What you should do:
Express every line of the entries below as a JSON list of strings, one string per line, with blank lines skipped and the pictures left out.

Stored records:

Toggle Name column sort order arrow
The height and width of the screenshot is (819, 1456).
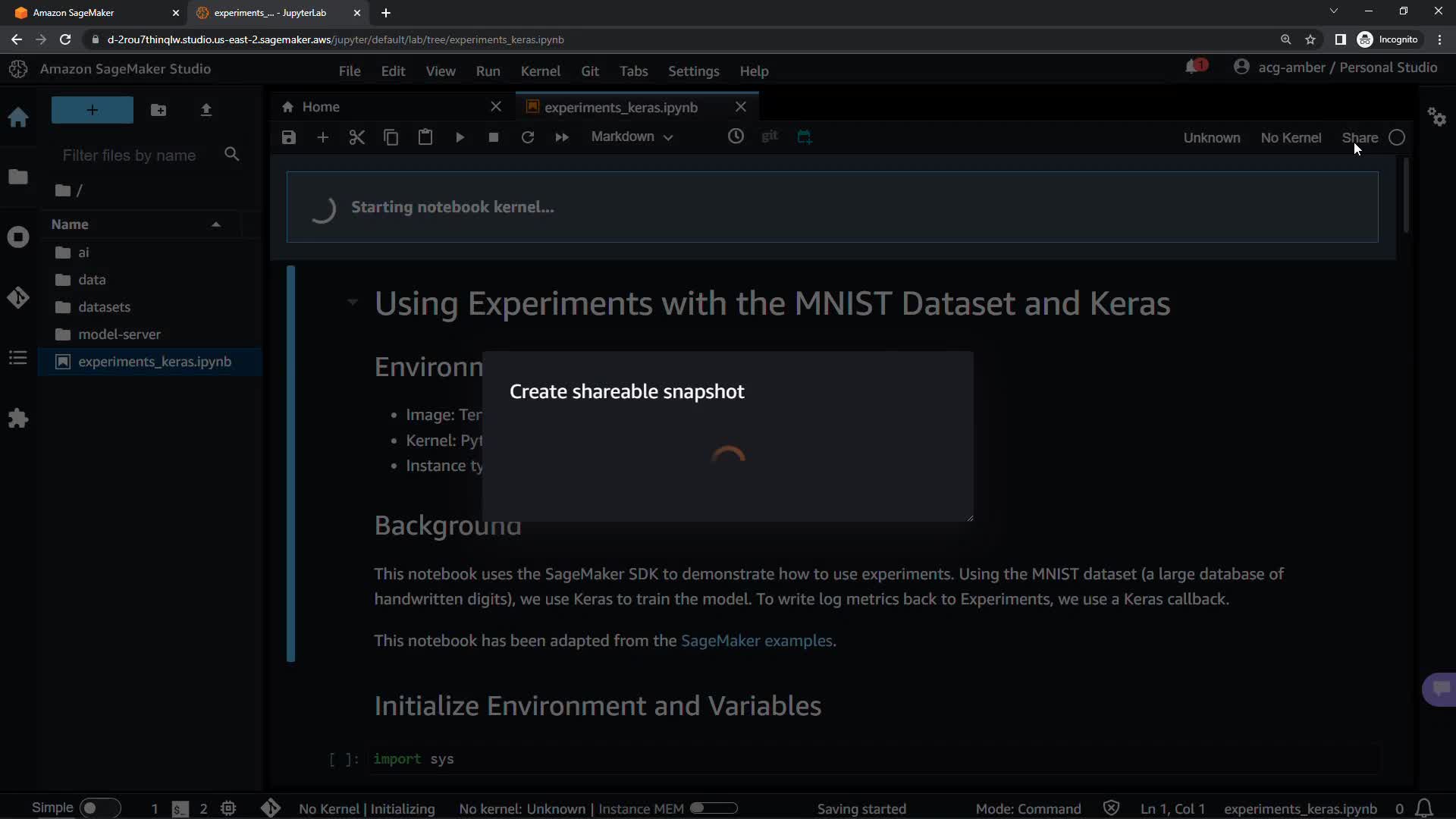click(x=216, y=224)
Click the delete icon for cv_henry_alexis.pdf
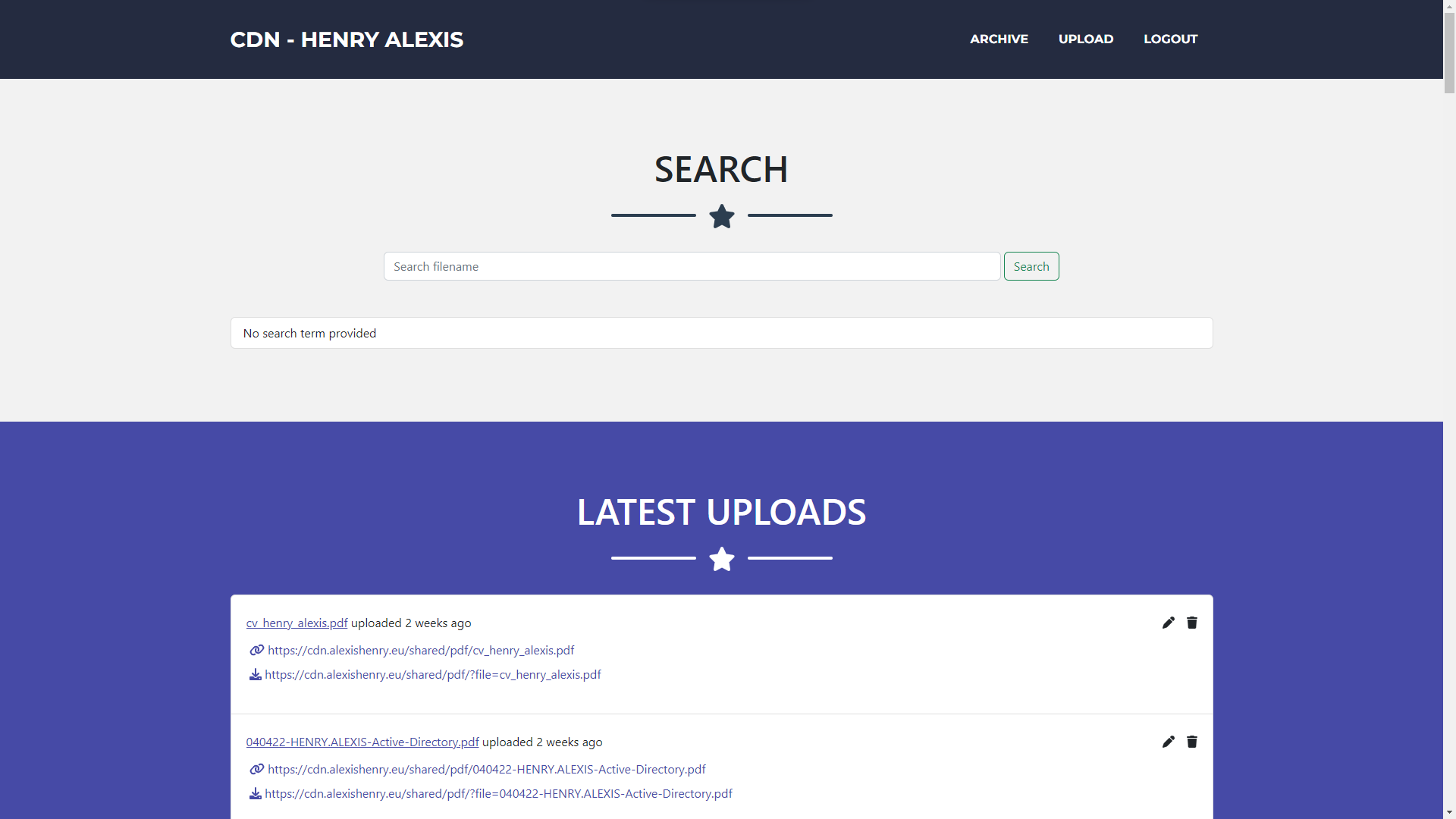This screenshot has width=1456, height=819. (x=1192, y=622)
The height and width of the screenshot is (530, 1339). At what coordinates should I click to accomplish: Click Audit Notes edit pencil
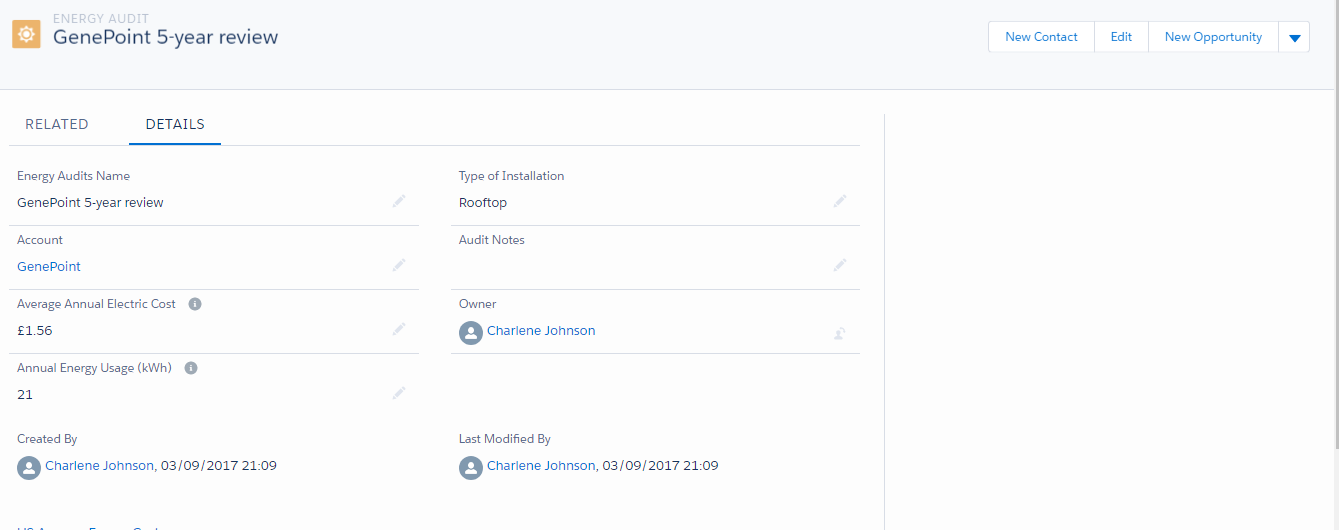tap(840, 265)
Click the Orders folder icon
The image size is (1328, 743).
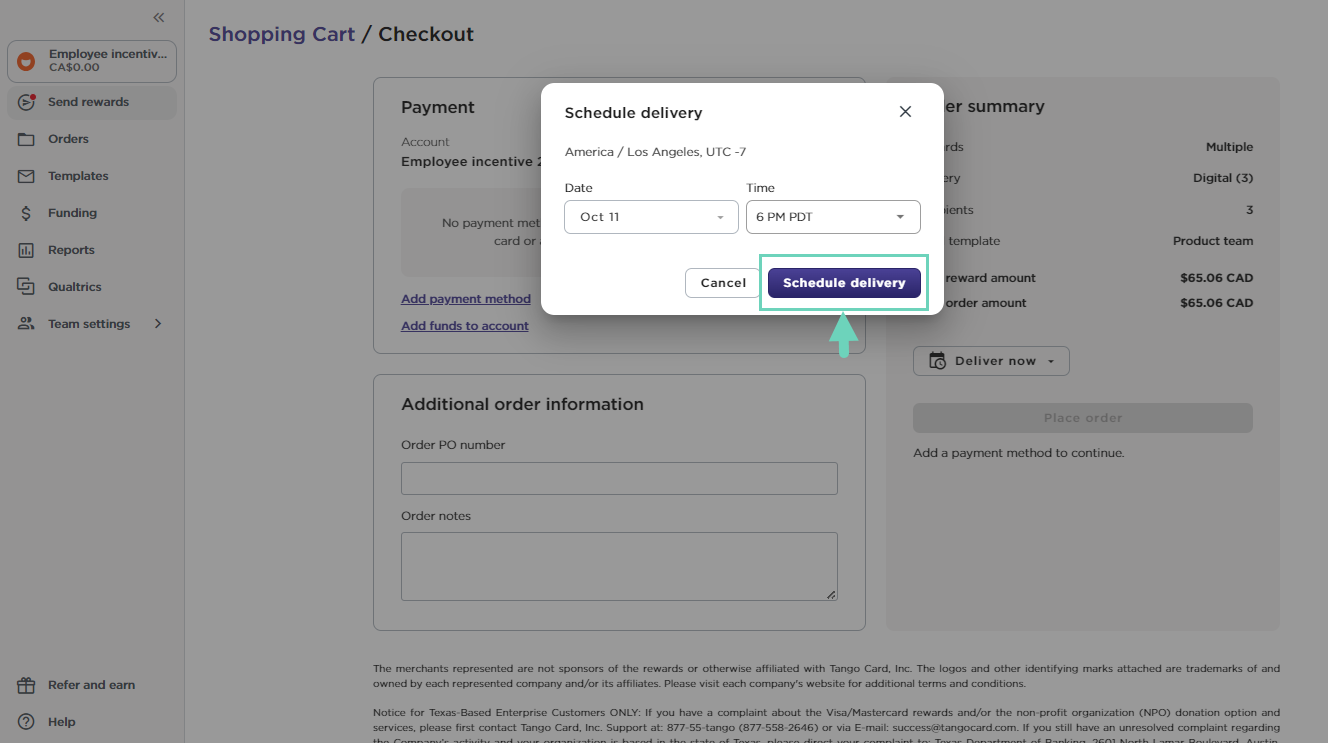27,139
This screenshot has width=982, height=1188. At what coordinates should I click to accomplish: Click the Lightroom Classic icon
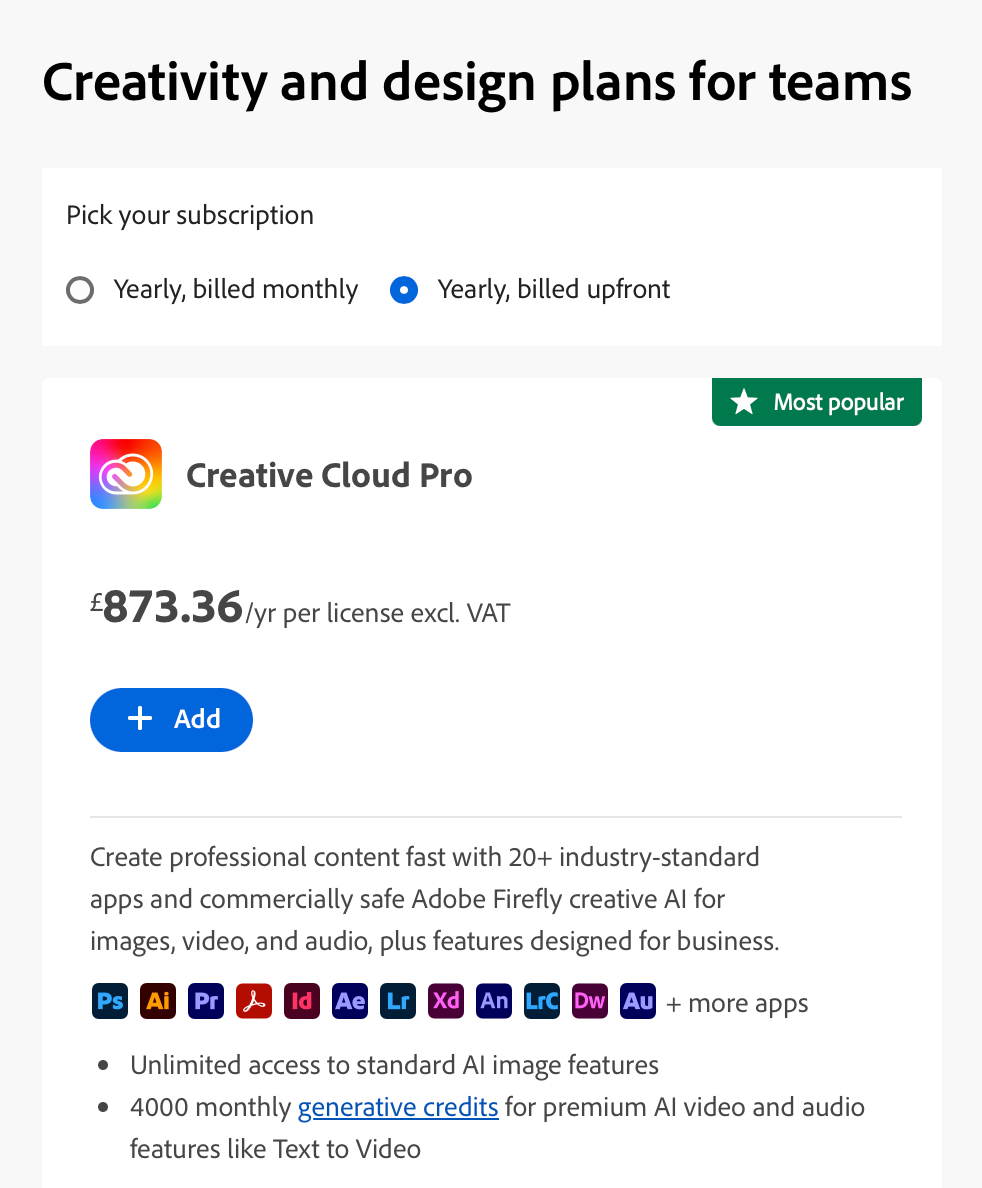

Result:
[
  "Toggle Name column sort order arrow",
  "The height and width of the screenshot is (819, 1456).",
  "click(x=216, y=224)",
  "Click the delete icon for cv_henry_alexis.pdf",
  "This screenshot has width=1456, height=819. (x=1192, y=622)",
  "The height and width of the screenshot is (530, 1339). At what coordinates should I click to accomplish: Click Audit Notes edit pencil",
  "tap(840, 265)",
  "Click the Orders folder icon",
  "The image size is (1328, 743).",
  "27,139",
  "This screenshot has width=982, height=1188. At what coordinates should I click to accomplish: Click the Lightroom Classic icon"
]